Exercise instructions »
1 > Using the court ruling below, decide whether each statement agrees with it. Answer yes or no for each, and quote the deciding words.
(a) The 2nd and 3rd Defendants bought the Flat from Diamond Trust Bank Limited.
(b) The Flat was sold for KShs. 5,000,000/=.
(c) The Plaintiff filed the suit on 1st December 2010.
2 > According to the court ruling below, on what date did the 2nd and 3rd Defendants give the tenant notice to vacate?
3 > Carry the court ruling below forward from its final sentence.

-- start Selected extract --

AL-KARIM BADRUDIN SUNDERJI v FIROZ HIRANI, AZIM AMIRALI KESHVANI & ZUBEDAN AMIRALI ZUBEDAN AMIRALI [2011] KEHC 2095 (KLR)
Full Case Text
REPUBLIC OF KENYA
IN THE HIGH COURT OF KENYA
AT NAIROBI (MILIMANI LAW COURTS)
CIVIL SUIT NO. 585 OF 2010
AL-KARIM BADRUDIN SUNDERJI.............................................................................1ST PLAINTIFF
V E R S U S
FIROZ HIRANI.............................................................................................................1ST DEFENDANT
AZIM AMIRALI KESHVANI.......................................................................................2ND DEFENDANT
ZUBEDAN AMIRALI ZUBEDAN AMIRALI................................................................3RD DEFENDANT
R U L I N G
There is no dispute that the 2nd and 3rd Defendants are the registered proprietors of Flat No. 19 in the Ismailia Highridge Housing Scheme erected on all that piece of land known as L.R. No. 209/3462 within Nairobi (hereinafter referred to as “the Flat”). They bought the Flat vide Agreement of Sale dated 21st July 2010 (“AAZAK2”) from Diamond Trust Bank Limited. The Bank was selling the Flat because it had been charged to it by the 1st Defendant as security for facilities advanced to him and which he had defaulted in repayments. The Bank was exercising it statutory right of sale. The Defendant had given it his unequivocal and express authority to sell the Flat to recover the sums owed.
The Agreement of Sale provided that the Bank was selling the 1st Defendant’s title and interest to and in the said Flat together with transfer of one (1) share in the Ismailia Highridge Housing Cooperative Society Limited (which is the owner of the project that had developed the Flat and which owns the land on which the flat stands) to the 2nd and 3rd Defendants free from all the encumberances for the sum of KShs. 7,500,000/= which was paid. “AAZAK4” are copies of the completed and duly executed Deed of Assignment of Right to Occupy the Flat dated 13th October 2010 and Transfer of Share or Shock dated 13th October 2010.
The Plaintiff filed this suit on 1st December 2010 seeking a declaration that the 1st Defendant holds the Flat in trust for him; a declaration that the 1st, 2nd and 3rd Defendants had notice that the 1st Defendant was his trustee over the Flat and that the purported sale and assignment of the Flat to the 2nd and 3rd Defendants was null and void; and a declaration that he was entitled to the estate in the Flat in whole. He sought an injunction to restrain the Defendants by themselves, their servants, agents or otherwise howsoever from evicting his tenant or any other tenant. There is no dispute that following the purchase of the Flat, the 2nd and 3rd Defendants did on 17th November 2010 issue notice to the tenant to vacate. The Plaintiff says the tenant, Mrs. Zahra Ashif Surani, was his.

-- end Selected extract --
-- start Collected data --

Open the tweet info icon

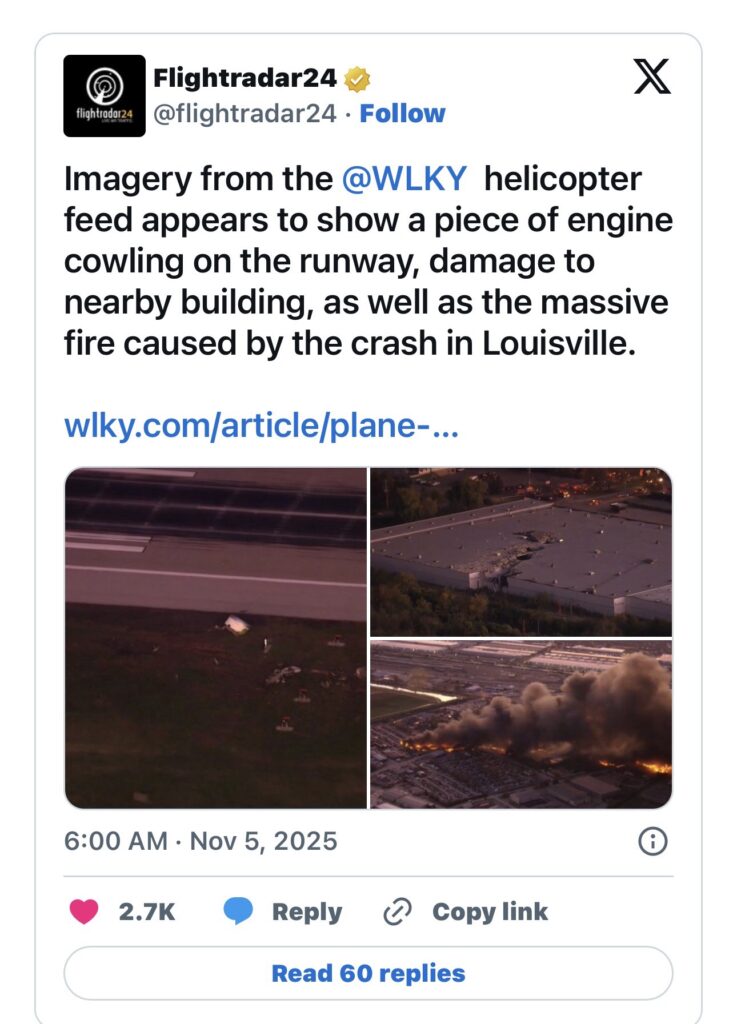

-- end Collected data --

In response »
1 >
(a) Yes: "They bought the Flat vide Agreement of Sale dated 21st July 2010 (“AAZAK2”) from Diamond Trust Bank Limited."
(b) No: "for the sum of KShs. 7,500,000/= which was paid"
(c) Yes: "The Plaintiff filed this suit on 1st December 2010"

2 > 17th November 2010

3 >
The Plaintiff’s case is that since 2003 the 1st Defendant had been his advocate and trustee in matters concerning immovable property and so on. He wanted to buy the Flat and gave the 1st Defendant KShs. 5,200,000/= which was banked in the latter’s client account No. 0700005003, Prime Bank, Parklands Branch. The Flat then belonged to one Massanali Vassanyi Manji. The 1st Defendant used the said KShs. 5,200,000/= to buy the Flat. It was registered in the 1st Defendant’s name but on the understanding that he was holding it in trust for the Plaintiff. The purchase was between 2005 and 2007. In January 2008 the Plaintiff rented the Flat to the said Zahra Ashif Surani who has been in possession since and has been paying rent to him. On or about 1st July 2010 the 1st Defendant purported to sell the Flat to one Madatali Chatur. The deal apparently did not go through and that is why he purportedly sold to the 2nd and 3rd Defendants. In the supporting affidavit, the Plaintiff says by letter dated 9th December 2008 the 1st Defendant had pledged the Flat to the Bank which was illegal and unjust enrichment. He said the 1st Defendant had no right to alienate, sell or charge the Flat.
The Plaintiff made reference to a Specific Power of Attorney dated 2nd March 2010 as evidence that he owned the Flat. The Specific Power of Attorney is by the 1st Defendant to the Plaintiff. It donated specific power and authority to do all things and perform all acts required for the sale, transfer, maintenance, collection, payment of outgoings, mortgage payments, and discharge of mortgage of the Flat. On 8th July 2010 the 1st Defendant signed a Revocation of Specific Power of Attorney indicating that the Plaintiff no longer had power or authority to deal in the property. The Plaintiff challenges that Revocation saying it was wrongful.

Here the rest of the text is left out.